Gwendolyn Davis Clark
Gwen's Furniture Manufacturing Enterprise
The lessons of the Great Depression were well learned by Gwen and her mother.

In 1947, when she built the San Gabriel house, teachers made less than $2,000 annually. So lots of corners were cut from the budget.

Gwen then worked as district librarian for South Santa Anita Schools (later Temple City School District), a one-horse district east of Los Angeles whose Longden Avenue school served the entire community from kindergarten through sixth grade. In that capacity, every Summer she opened scores of crates of books (in those days, books came in pallet-sized wooden crates, made of 1x10x4ft planks).

One late-forties summer, around 1947 or '48, we got some new furniture.
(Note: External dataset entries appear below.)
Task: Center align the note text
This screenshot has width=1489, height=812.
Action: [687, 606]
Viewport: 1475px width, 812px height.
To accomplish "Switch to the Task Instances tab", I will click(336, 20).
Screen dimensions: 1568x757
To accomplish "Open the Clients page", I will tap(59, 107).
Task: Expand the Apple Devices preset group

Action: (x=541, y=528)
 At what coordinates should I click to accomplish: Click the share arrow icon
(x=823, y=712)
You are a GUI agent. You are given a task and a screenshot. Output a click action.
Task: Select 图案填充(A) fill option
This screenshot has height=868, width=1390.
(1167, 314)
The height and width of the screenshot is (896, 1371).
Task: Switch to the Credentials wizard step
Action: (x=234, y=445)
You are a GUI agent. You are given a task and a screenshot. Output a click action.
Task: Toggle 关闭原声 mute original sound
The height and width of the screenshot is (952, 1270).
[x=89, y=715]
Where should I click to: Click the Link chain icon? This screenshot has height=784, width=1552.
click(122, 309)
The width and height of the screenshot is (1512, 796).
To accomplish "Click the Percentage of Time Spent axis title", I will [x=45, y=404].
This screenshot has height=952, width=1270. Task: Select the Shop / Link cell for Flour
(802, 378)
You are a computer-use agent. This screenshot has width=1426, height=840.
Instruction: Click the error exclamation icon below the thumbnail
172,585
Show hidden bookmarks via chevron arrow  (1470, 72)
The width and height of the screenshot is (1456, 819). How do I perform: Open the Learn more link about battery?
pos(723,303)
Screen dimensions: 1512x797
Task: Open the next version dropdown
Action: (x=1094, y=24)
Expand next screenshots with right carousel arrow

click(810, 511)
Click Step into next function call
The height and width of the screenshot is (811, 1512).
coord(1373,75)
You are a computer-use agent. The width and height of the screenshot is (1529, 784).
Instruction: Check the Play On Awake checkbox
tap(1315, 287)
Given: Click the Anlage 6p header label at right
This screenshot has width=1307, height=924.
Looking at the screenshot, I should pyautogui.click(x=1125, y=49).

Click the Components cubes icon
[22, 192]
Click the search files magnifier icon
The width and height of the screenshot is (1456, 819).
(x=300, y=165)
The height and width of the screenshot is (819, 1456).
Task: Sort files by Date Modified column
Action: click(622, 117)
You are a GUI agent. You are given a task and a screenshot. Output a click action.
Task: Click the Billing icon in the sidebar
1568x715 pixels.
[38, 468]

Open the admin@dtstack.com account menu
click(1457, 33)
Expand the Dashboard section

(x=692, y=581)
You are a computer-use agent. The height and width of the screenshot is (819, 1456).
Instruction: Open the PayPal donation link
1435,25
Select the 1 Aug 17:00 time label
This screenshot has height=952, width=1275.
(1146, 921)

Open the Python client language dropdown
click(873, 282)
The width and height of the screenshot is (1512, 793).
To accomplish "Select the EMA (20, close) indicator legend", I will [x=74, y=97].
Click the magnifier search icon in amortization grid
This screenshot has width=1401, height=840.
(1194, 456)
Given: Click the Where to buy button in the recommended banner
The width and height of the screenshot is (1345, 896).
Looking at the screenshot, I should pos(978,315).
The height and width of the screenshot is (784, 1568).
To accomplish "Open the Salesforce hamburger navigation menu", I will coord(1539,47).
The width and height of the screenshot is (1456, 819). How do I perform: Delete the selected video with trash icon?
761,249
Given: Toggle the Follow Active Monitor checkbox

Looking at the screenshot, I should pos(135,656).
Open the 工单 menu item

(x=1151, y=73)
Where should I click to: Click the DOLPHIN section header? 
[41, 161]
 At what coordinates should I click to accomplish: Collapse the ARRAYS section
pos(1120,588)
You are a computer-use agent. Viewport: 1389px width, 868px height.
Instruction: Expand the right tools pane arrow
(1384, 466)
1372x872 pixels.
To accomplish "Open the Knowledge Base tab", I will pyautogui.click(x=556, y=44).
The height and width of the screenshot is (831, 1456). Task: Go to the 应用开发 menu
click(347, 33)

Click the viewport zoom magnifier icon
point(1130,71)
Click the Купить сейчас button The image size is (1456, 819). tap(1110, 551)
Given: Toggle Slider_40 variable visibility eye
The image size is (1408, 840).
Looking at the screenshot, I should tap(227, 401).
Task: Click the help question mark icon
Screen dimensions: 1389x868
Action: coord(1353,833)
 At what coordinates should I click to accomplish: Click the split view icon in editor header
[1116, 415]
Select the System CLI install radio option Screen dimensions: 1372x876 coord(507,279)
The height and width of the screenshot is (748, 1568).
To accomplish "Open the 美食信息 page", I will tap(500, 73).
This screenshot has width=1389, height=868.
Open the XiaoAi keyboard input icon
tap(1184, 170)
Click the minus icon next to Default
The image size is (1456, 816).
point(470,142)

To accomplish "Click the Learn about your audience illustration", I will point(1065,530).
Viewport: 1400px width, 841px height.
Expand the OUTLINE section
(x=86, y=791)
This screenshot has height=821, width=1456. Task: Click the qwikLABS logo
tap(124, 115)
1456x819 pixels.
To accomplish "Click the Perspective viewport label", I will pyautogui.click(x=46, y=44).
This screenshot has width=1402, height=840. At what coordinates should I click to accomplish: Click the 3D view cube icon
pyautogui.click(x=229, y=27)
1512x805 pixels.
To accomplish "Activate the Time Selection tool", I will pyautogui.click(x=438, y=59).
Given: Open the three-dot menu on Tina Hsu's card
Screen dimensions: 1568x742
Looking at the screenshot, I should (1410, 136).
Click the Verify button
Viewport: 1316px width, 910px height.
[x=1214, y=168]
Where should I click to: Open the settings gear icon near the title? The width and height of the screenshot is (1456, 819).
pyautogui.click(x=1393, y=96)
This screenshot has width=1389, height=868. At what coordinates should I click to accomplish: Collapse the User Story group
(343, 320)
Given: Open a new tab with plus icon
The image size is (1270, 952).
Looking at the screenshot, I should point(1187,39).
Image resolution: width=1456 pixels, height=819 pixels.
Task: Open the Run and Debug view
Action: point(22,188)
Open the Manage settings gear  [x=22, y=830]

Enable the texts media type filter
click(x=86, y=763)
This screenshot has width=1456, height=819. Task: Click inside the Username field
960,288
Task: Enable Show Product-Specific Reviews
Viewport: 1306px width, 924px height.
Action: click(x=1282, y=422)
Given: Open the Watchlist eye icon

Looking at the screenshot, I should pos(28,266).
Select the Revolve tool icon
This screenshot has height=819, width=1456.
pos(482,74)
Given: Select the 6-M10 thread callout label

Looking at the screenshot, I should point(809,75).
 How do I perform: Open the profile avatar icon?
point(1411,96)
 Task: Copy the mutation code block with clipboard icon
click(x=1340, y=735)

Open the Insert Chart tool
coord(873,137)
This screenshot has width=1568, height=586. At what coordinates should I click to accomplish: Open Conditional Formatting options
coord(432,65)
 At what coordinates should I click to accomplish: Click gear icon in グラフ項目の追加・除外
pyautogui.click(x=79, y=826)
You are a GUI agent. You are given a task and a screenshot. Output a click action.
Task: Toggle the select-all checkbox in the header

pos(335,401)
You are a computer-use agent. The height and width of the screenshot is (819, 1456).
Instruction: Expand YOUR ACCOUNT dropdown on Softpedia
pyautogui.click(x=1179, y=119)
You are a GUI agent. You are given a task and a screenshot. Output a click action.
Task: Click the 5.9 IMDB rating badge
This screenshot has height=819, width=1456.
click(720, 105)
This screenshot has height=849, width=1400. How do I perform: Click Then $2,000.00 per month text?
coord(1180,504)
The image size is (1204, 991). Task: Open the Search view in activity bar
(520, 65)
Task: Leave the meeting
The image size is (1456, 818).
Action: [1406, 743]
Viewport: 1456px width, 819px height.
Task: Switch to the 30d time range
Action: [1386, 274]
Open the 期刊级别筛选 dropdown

We now had an easy chair whose frame was really, really sturdy. Covered with lots of cotton batting and a green remnant of cloth best described as coarse, it was big and soft, and it became just the place for a boy to listen to the radio. Many an episode of The Lone Ranger and Sgt. Preston of the Yukon passed though its upholstery.

Across the room from the chair stood our bookcase. It was four feet wide, with one inch shelves made of ten inch planks.

An amazing coincidence, you're probably thinking.

By the mid-fifties times were better, and the chair was replaced by something more elegant, its cover becoming a book bag, among other things.

In 1996, when I sold Mom's house I left the bookcase behind, its underside stealthily labeled "California State Superintendent of Public Instruction."